I can relate to the paralyzing fear when a child is sick and I'm dreading the first one without my husband. He was the one who brought calmness to the scary, usually late night, situations. I am the one who always worries about meningitis or appendicitis. Guess that's one more thing I'll need to learn to cope with on my own. Add it to the list! Glad Short Stack is feeling better.
Illess is still the one parenting thing that completely freaks me out. (Well, that and presumably surgery, which I will find out for certain in about 10 hours). My daughter ran a high fever one night not quite a year after my wife passed away. I finally gave in and called my mom in another state at 1:00 in the morning just for some reassurance. Her fever broke the next day and she was fine by the second day, but it was still a frightening time.

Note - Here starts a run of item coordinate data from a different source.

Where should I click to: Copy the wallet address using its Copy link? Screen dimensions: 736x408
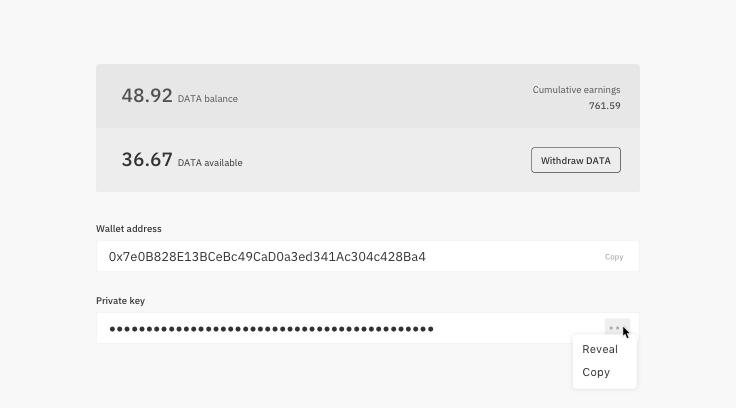614,257
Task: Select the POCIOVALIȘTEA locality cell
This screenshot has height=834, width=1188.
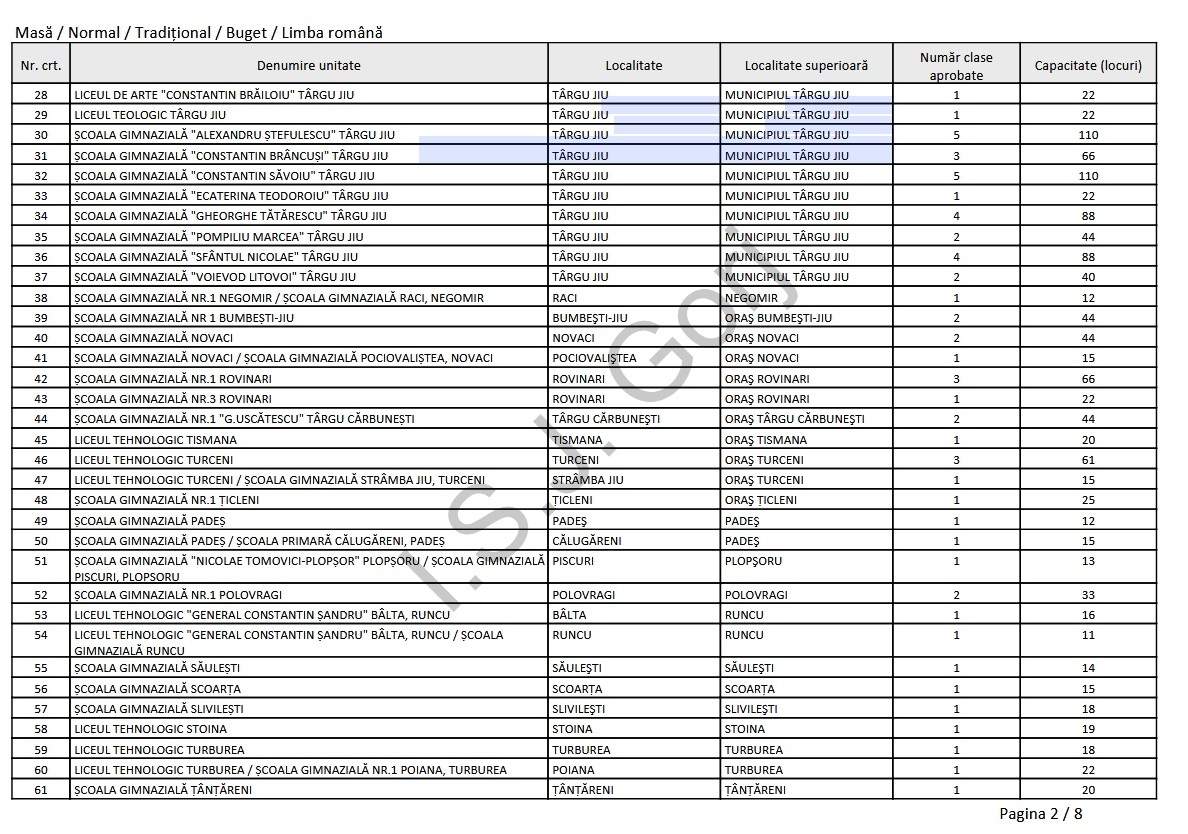Action: 594,358
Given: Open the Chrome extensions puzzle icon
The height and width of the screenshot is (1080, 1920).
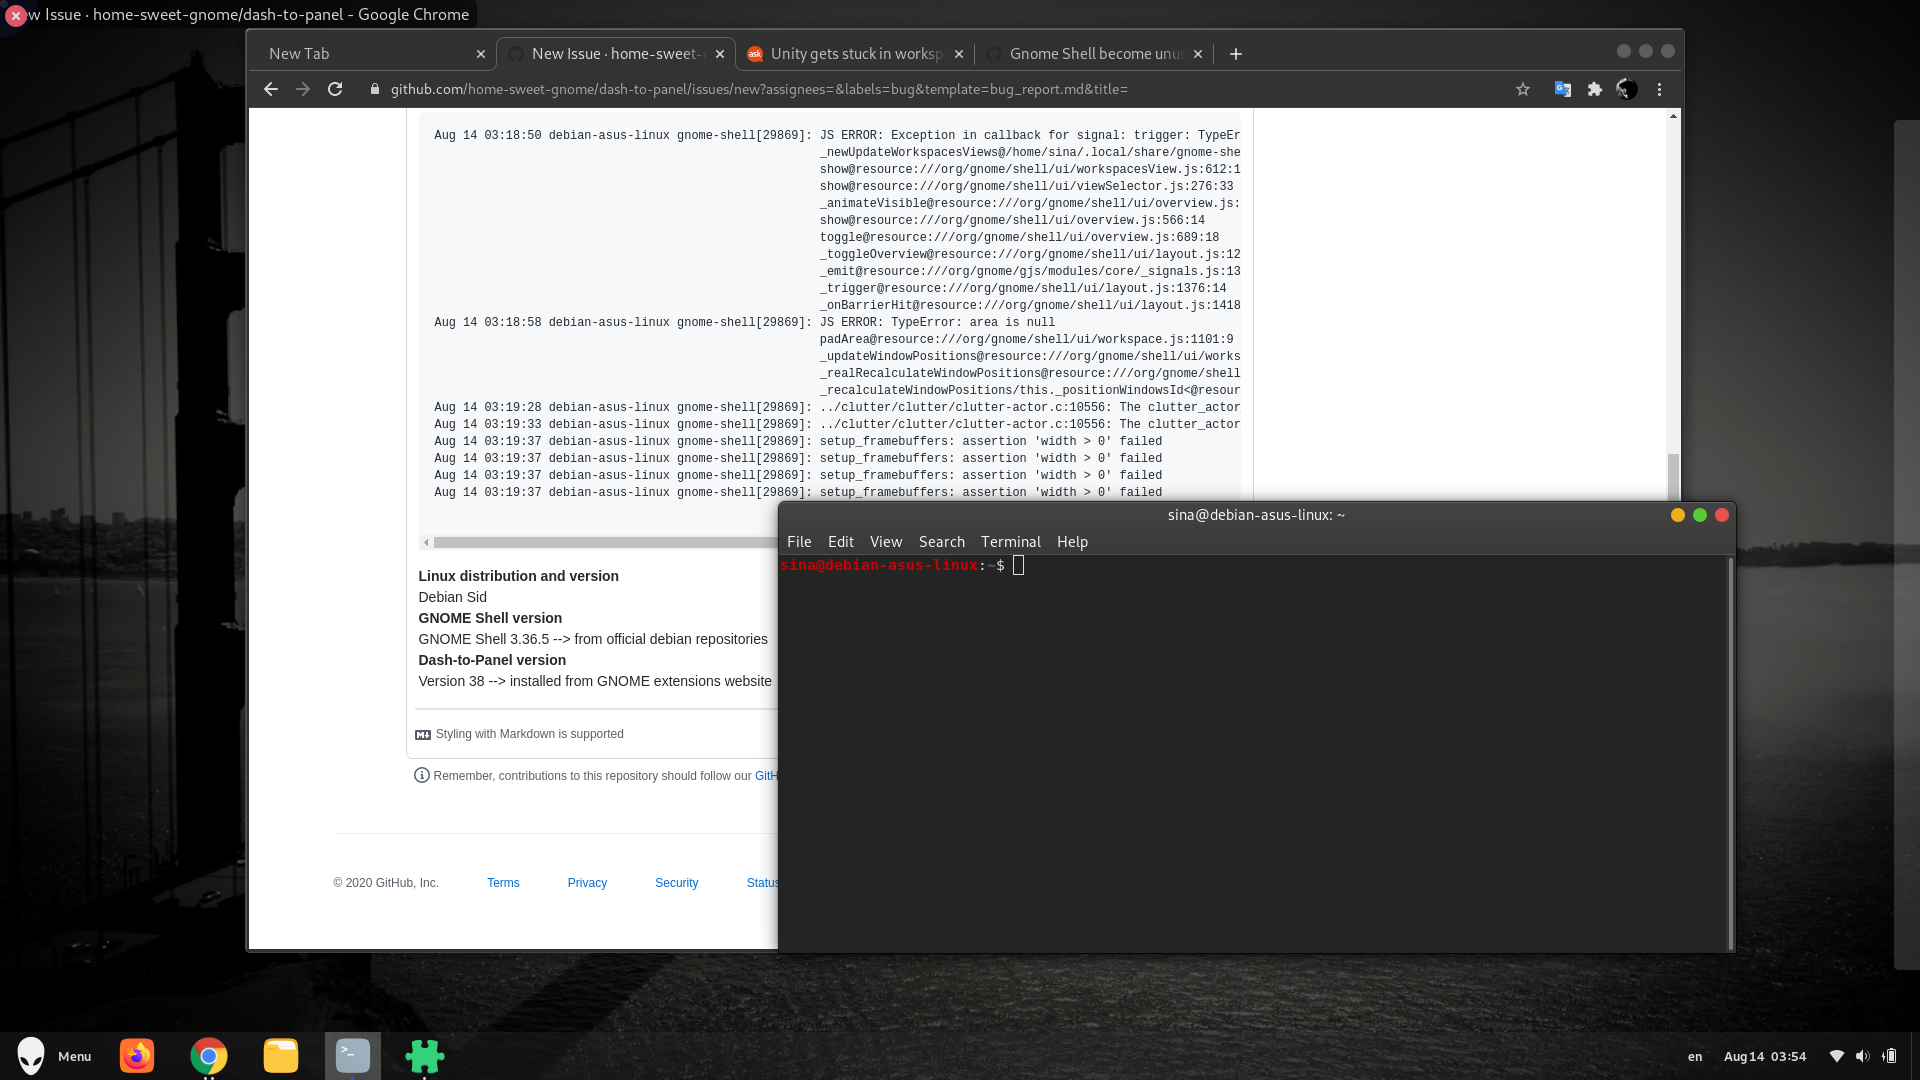Looking at the screenshot, I should click(x=1594, y=89).

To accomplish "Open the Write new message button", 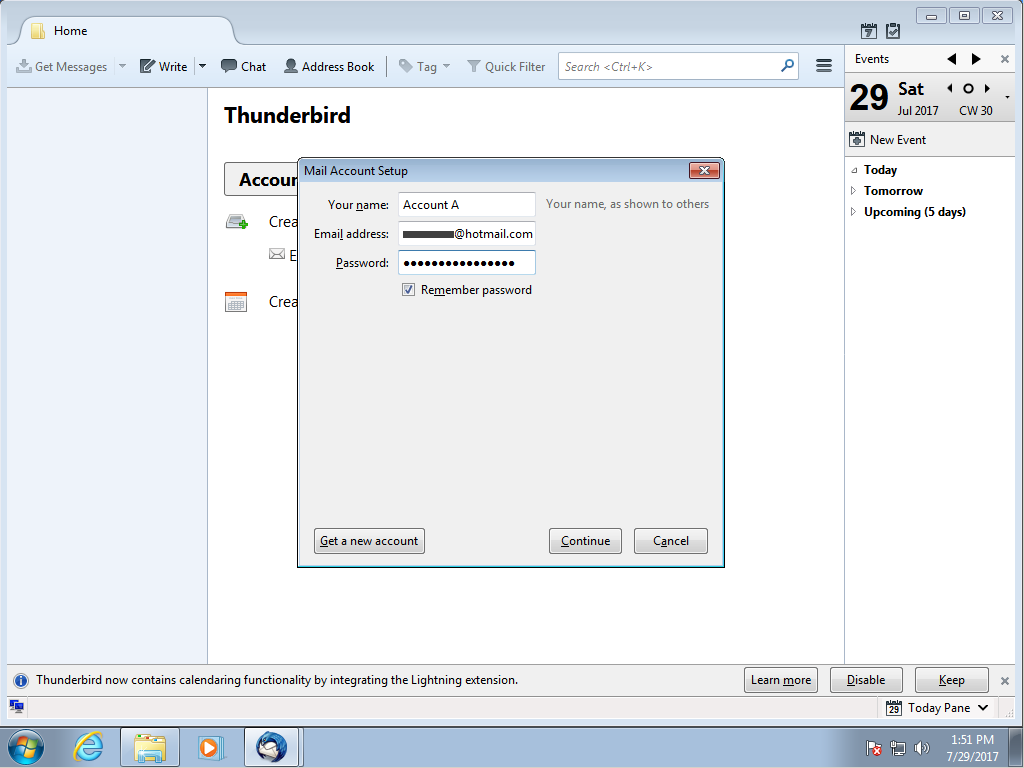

All that to say, I understand.
Hope SS is feeling much better now, and that you are as well.
Whenever R is sick, and especially when he's crying, I feel paralyzed. I scamper around in a state of restless chaos.
At work, I make dozens of decisions each day with relative calm and total logic, analyzing risks and options.
But in these moments, I am always at a loss.
This is also when I feel the most alone, the most singularly responsible.
Fortunately, I can usually wake my sister who identifies the correct treatment.
I'm so glad you got back to sleep :)
Funny how kids always seem sicker at 1:00am isn't it? There is something about a sleepy mind that is so grave.
Hooray for Mr. Fresh! A knight in shining Children's cherry Advil!